Find every line in the records that holds the string "image". Copy each one.

(Task inputs begins)

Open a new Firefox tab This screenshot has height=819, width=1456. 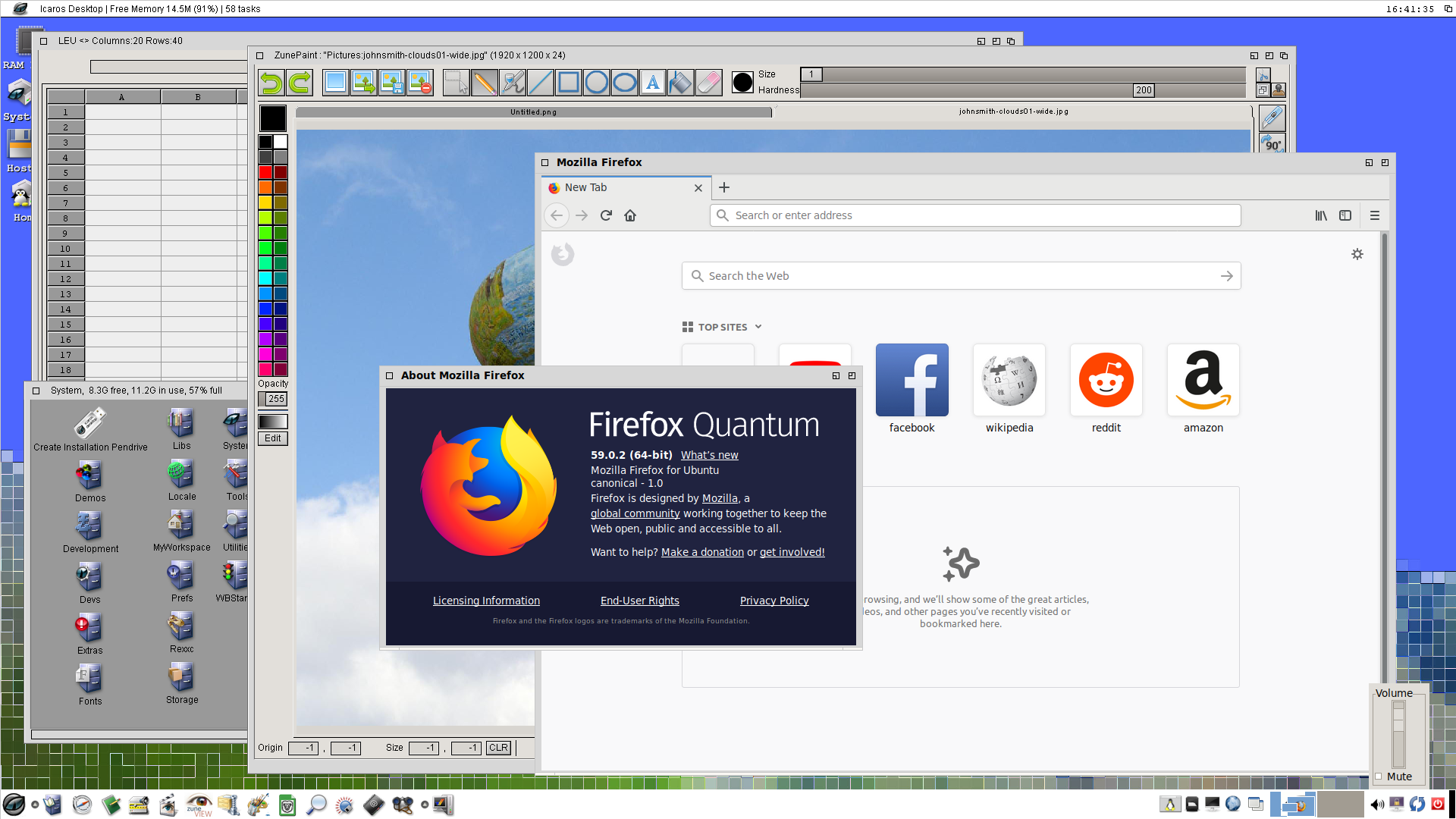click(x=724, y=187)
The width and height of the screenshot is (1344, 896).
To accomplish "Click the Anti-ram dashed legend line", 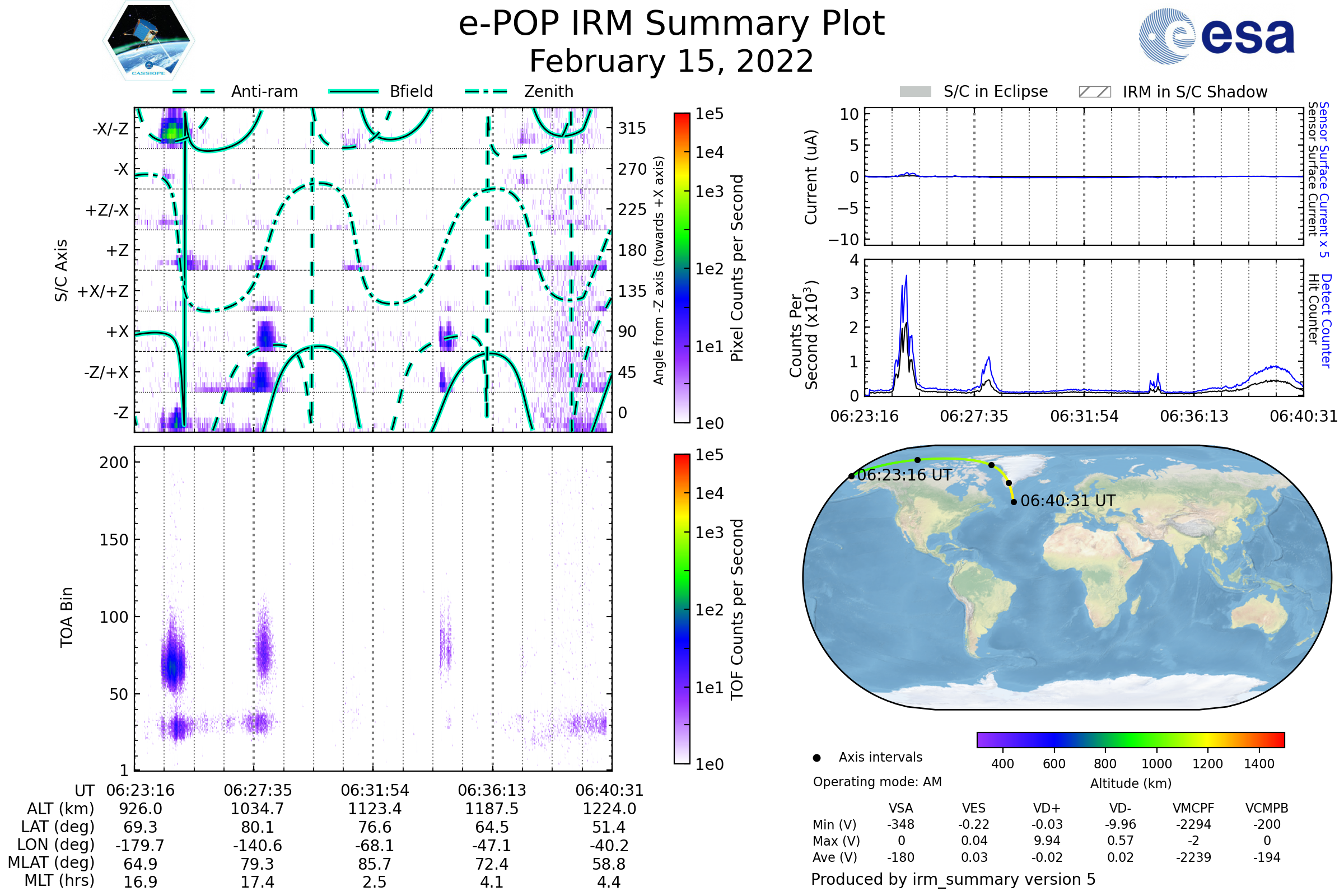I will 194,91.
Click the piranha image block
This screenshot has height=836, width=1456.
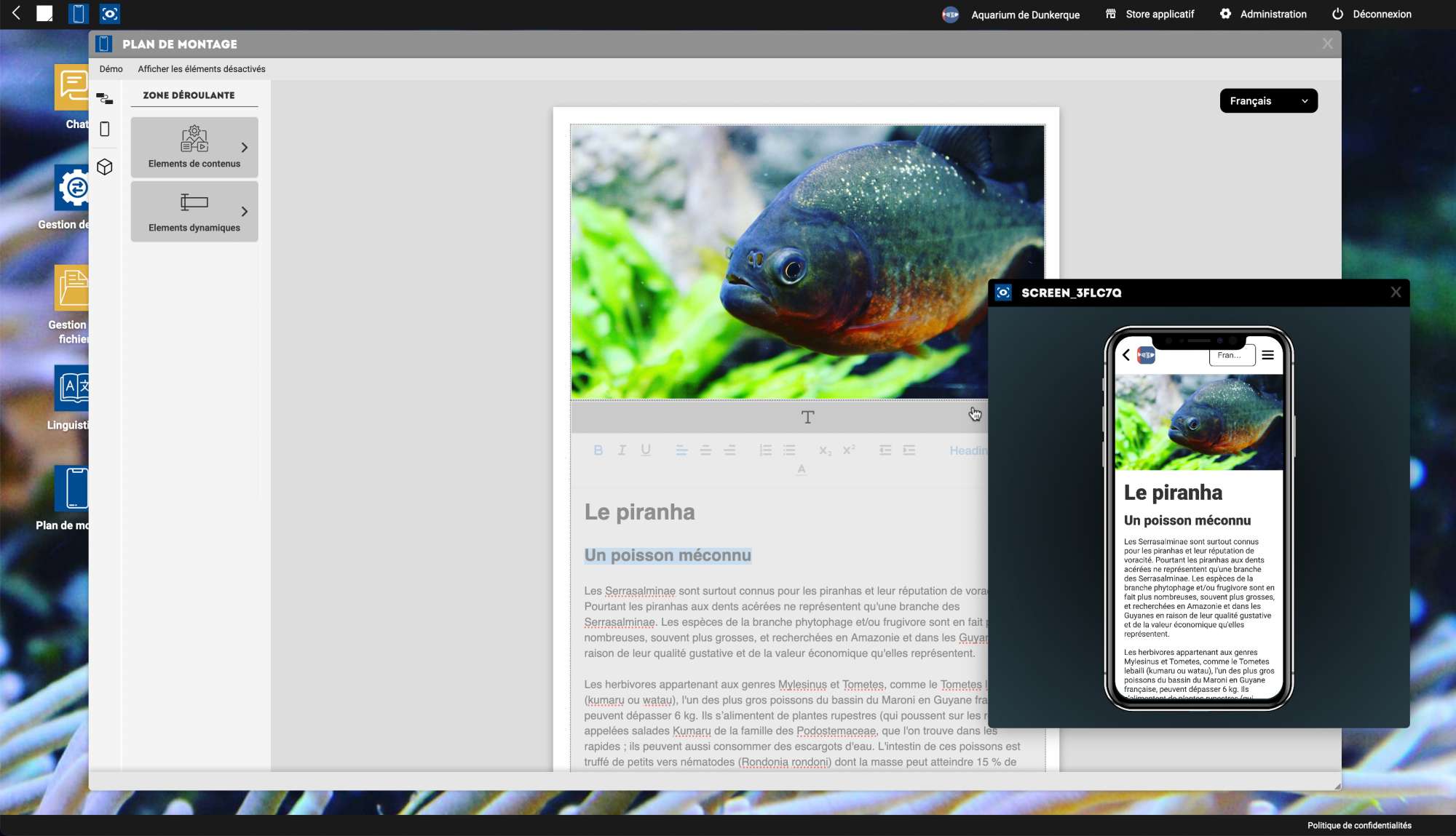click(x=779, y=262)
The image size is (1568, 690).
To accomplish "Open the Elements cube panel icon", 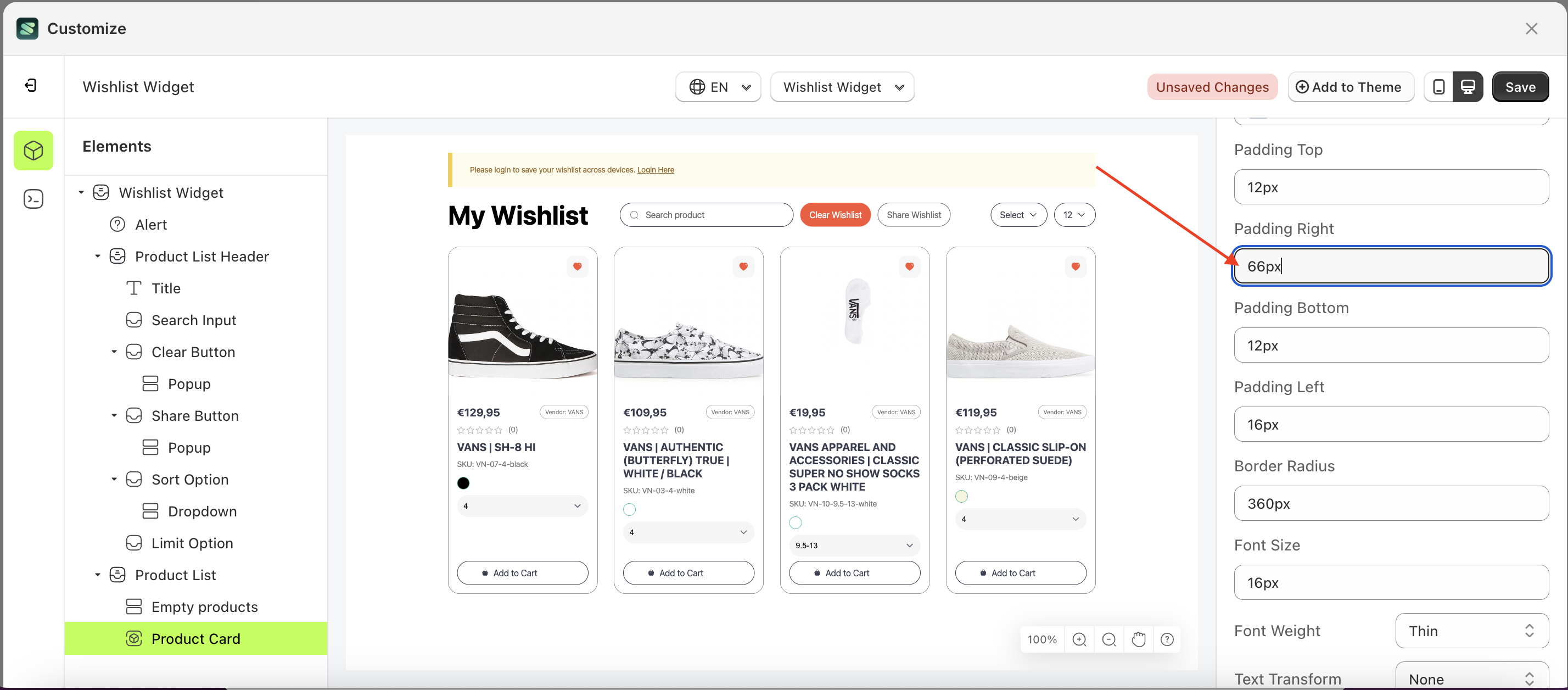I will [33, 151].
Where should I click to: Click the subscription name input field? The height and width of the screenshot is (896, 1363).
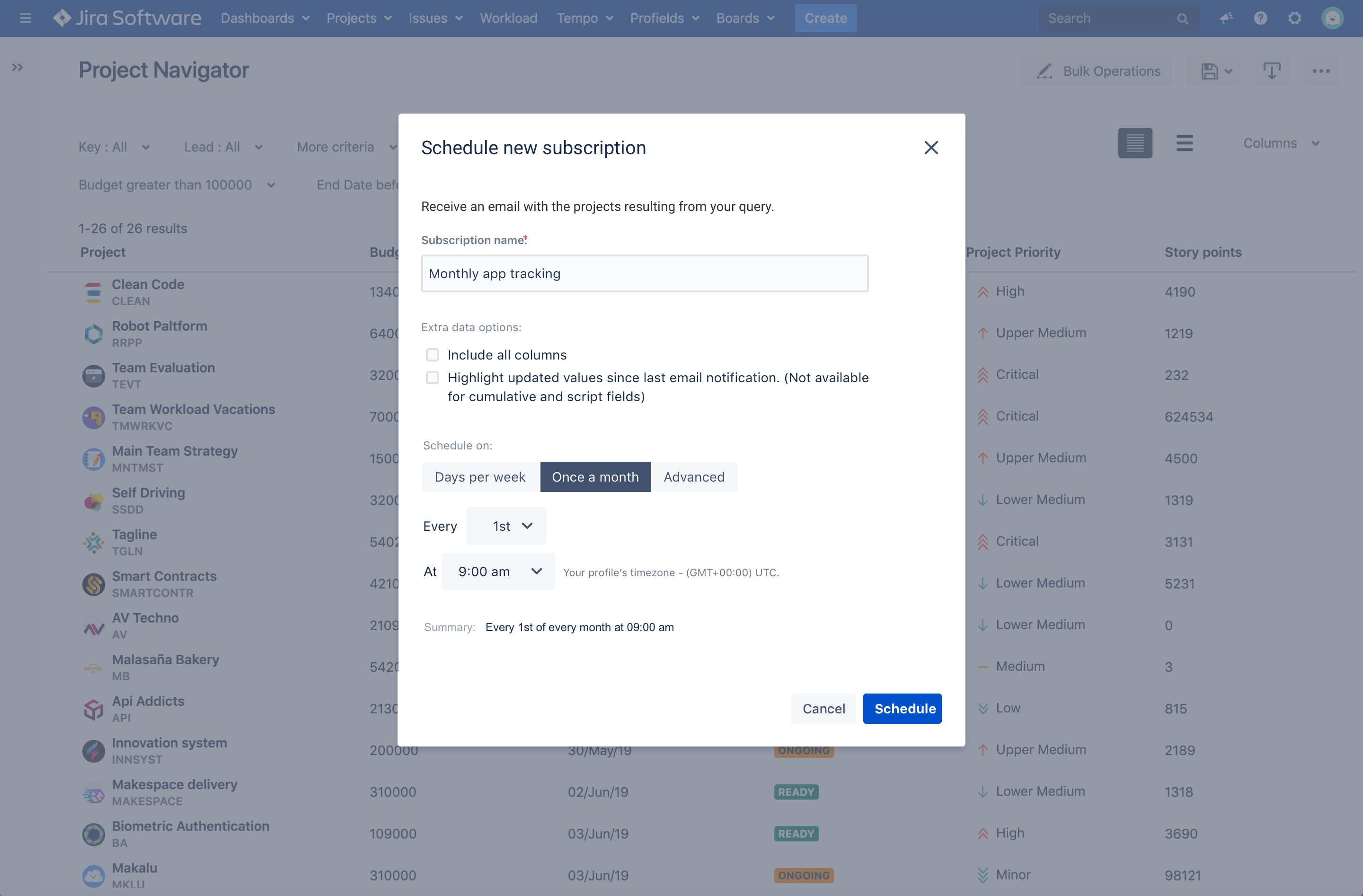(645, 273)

(Task inputs ends)

- **Written reply**:
Click the piranha image block
The image size is (1568, 690).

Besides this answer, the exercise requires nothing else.